[Start of Attachment]

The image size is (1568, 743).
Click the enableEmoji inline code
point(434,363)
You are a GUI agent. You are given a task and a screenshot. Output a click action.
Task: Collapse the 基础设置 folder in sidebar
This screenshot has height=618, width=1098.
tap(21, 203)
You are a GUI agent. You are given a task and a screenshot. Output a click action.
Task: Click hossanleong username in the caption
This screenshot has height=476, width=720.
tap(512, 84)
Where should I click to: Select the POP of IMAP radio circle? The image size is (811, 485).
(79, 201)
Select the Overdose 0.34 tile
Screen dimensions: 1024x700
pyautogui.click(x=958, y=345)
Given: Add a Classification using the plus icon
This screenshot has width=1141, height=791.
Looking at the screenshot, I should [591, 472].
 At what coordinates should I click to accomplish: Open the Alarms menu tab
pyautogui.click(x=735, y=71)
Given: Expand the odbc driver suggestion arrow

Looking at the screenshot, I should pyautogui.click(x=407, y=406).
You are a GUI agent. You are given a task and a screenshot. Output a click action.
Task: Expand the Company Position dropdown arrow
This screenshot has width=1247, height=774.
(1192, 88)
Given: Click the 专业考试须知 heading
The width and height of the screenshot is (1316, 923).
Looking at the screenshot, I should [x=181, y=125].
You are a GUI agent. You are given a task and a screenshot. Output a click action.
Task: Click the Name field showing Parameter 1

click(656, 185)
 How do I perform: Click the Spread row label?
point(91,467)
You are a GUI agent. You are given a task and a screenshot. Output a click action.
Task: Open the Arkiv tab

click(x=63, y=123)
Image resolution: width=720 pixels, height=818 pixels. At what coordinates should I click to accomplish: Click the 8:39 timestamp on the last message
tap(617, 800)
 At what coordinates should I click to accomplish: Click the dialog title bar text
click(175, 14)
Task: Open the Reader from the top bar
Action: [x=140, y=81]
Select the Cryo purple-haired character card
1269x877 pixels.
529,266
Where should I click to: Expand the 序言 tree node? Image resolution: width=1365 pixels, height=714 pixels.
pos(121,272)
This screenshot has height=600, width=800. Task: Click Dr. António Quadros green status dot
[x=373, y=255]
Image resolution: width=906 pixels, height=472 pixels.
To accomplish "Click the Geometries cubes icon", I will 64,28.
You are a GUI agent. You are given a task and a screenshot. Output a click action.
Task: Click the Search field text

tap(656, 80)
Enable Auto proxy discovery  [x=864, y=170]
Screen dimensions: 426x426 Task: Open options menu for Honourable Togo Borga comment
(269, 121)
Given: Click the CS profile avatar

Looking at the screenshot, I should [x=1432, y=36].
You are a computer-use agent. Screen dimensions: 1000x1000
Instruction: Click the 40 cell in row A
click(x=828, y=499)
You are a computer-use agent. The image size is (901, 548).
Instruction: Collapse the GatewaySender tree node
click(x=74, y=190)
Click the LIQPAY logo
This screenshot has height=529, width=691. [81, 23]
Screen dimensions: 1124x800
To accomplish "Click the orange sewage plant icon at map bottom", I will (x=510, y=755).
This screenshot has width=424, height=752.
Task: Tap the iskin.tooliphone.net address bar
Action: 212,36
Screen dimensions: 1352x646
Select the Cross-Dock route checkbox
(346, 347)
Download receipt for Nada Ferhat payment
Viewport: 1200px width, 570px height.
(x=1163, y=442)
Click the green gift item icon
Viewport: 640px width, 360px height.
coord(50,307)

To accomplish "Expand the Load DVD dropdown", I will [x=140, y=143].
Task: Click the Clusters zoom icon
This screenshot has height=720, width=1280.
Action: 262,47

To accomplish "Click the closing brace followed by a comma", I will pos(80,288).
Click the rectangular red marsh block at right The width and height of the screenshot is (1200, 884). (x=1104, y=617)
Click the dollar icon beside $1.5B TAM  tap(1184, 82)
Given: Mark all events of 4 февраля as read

[End of Attachment]

A complete answer reproduces every line of the records in which the word "dropdown" occurs.

- FINISHED EXERCISE:
Task: Expand the Company Position dropdown arrow
To accomplish "Expand the Load DVD dropdown", I will [x=140, y=143].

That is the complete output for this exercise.